I think there was already a thread about this.  Here is the poster I think you're mentioning.


----------



## Search (Feb 28, 2010)

Well shit, I stumbled across this and thought you guys might get a laugh. I looked through a few pages to be safe but didn't come across anything similar.

Hard to search for something when you don't know how people worded the thread :cool:


----------



## 8'Duece (Feb 28, 2010)

Goes by the nickname/call sign of "Bones"


----------



## Ravage (Feb 28, 2010)

Yeah thre is a thread, dunno if its still up.


----------



## Centermass (Feb 28, 2010)

Ravage said:


> Yeah thre is a thread, dunno if its still up.



http://www.shadowspear.com/vb/showt...ew-face-of-Medal-of-Honor&p=345082#post345082


----------



## JrodBones (Jan 4, 2011)

I thought the same exact thing when I saw the video game cover....
It was this picture that made me think of it though:
There is an odd similarity.


----------



## ÉIREGOBRÁCH1922 (Jan 6, 2011)

Yes, there is a great similarity. :eek:


----------



## Mac_NZ (Jan 6, 2011)

You can tell that guys old school because his riggers belt is actually an old cut down A7A strap.


----------



## Polar Bear (Jan 6, 2011)

ÉIREGOBRÁCH1922 said:


> Yes, there is a great similarity. :eek:



I am not seeing any unless they airbrushed his a bigger ass and biceps


----------



## 8'Duece (Jan 6, 2011)

I've said this before, but here it is again.  He goes by the nicknames "Bones" I believe with the 5th Legion.


----------



## Centermass (Jan 6, 2011)

Check the shemagh in the very first post and then Vipers pic and the wrist compass, right arm, second and third pic. Same guy.


----------



## 8'Duece (Jan 7, 2011)

Polar Bear said:


> I am not seeing any unless they airbrushed his a bigger ass and biceps



Your gay !!!! Your looking at ass and bi-ceps ??  :confused:

Sober up tall boy !!!


----------



## LibraryLady (Jan 8, 2011)

13 posts of guys looking at guys?  :eek:

Wow.  You guys are really taking the DADT repeal seriously, aren't you?  

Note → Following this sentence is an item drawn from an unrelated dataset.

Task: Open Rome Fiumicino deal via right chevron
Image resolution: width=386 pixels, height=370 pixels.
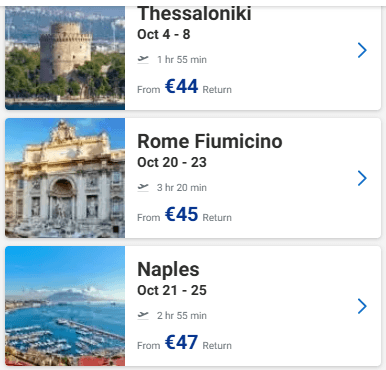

Take it from an expert.  Someone's (that's a singular person with a contraction on the end) making him some dinero playing pretty boy for the cameras.

LL


----------



## SkrewzLoose (Jan 8, 2011)

LibraryLady said:


> 13 posts of guys looking at guys? :eek:
> 
> Wow. You guys are really taking the DADT repeal seriously, aren't you?
> 
> ...



Holy shit, LL.  Did Pat Giblet (of "pretty boy Marines" & "what weapon would the motorcycle-riding-off-handed-monkey-use-to-blow-up-an-armored-SUV" fame) hack your computer and respond to this thread??


----------



## TheSiatonist (Jan 8, 2011)

8'Duece said:


> I've said this before, but here it is again.  He goes by the nicknames "Bones" I believe with the 5th Legion.



Cheers, Duece.   



> TALOQUAN, NORTHERN AFGHANISTAN - AUGUST 28:  U.S. Army Special Forces  soldier nicknamed 'Cowboy' secures an airstrip during an operation  August 28, 2002 in the town of Taloquan in Northern Afghanistan. U.S.  Special Forces have recently begun to step up their presence in Northern  Afghanistan to more aggressively pursue possible al Qaeda and Taliban  fugitives they believe to be operating in the region.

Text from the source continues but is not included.